Some six years later, Holdaway wearily recalls the backlash. "My career was threatened. I was told initially that I couldn't possibly understand the ramifications of my dates, they were obviously wrong. I could not legitimately publish them with my interpretation. If they were published at all they had to be published as a simple list, and archaeologists would sort out what it all meant. It was an extreme affront to a scientist--that he couldn't possibly interpret his own data."

Holdaway makes no claims for permanent early settlement, concluding that the rats were left behind by explorers who either failed or did not attempt colonization. He points out that had early explorers stayed for any significant period of time, they would have devastated the local fauna, particularly the flightless moa, an event that surely would have shown up in the archaeological record (see "No Moa: Modeling an Extinction," ARCHAEOLOGY Online, March 2000). He thinks the people who introduced the kiore stayed only a few years at most.
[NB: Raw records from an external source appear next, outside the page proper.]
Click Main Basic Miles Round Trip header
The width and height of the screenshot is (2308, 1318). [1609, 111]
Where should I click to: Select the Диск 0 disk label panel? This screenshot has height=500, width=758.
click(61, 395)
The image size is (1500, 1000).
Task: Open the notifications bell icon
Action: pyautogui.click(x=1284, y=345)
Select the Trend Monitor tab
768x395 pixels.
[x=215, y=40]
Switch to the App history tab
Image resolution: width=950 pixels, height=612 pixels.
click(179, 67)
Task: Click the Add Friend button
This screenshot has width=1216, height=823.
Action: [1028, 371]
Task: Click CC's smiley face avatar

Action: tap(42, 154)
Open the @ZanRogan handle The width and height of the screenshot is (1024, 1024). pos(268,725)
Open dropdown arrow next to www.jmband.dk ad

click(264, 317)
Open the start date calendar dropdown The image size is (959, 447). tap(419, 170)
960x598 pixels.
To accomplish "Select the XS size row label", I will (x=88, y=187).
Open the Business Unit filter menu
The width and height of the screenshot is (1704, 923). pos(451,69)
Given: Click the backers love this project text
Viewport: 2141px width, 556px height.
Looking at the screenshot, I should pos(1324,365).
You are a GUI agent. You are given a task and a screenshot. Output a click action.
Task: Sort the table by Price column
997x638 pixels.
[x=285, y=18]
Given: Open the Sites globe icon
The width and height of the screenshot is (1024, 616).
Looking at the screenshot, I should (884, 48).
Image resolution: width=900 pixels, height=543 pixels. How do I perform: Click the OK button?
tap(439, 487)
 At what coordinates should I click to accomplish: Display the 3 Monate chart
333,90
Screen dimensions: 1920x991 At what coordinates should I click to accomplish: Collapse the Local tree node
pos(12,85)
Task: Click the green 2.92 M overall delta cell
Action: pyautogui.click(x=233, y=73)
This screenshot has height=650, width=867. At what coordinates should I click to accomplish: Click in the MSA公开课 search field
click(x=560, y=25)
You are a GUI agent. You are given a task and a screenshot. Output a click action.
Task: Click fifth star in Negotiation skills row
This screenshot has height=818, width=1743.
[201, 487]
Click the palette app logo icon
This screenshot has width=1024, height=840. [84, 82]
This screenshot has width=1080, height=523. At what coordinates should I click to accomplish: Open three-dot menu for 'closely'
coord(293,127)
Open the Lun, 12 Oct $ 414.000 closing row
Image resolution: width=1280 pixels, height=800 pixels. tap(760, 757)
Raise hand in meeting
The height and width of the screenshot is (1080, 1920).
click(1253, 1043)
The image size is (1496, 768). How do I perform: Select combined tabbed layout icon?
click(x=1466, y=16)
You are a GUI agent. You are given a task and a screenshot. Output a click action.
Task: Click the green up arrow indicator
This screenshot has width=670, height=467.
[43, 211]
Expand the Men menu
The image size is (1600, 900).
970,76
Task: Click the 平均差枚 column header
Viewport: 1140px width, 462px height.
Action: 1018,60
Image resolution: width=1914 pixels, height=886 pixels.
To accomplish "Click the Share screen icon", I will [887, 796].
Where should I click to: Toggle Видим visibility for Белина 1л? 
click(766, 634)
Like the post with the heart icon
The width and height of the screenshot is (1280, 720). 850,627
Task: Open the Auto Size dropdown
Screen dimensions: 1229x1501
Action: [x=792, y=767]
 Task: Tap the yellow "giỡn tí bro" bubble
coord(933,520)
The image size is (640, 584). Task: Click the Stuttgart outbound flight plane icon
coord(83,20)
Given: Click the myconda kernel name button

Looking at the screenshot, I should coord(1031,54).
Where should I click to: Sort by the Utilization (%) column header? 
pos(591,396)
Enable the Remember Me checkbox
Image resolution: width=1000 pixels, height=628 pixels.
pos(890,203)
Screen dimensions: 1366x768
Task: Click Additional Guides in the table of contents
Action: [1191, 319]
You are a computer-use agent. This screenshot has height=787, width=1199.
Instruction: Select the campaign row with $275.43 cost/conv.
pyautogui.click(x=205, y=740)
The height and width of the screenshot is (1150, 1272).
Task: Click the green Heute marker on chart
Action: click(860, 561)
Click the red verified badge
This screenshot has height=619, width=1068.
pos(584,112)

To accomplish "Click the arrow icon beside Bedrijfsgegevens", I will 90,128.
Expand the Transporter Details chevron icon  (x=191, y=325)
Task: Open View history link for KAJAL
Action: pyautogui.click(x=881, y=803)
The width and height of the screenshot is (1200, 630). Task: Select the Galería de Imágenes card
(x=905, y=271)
Even if the rat dates are correct, people have been in New Zealand for less time than they have any other large landmass on the globe except for Antarctica, making the islands' history the briefest of stints in the long human record. But reminders of the richness of that short span are everywhere, and not just in museum collections. Just south of the Auckland Museum, the sites of fortified Maori hilltop villages, or pas, rise above the suburbs atop magnificent volcanic cones. Standing in the center of Auckland, where pas and skyscrapers share the landscape, it's clear to even the most casual tourist that plenty has happened in New Zealand, brief as its history has been.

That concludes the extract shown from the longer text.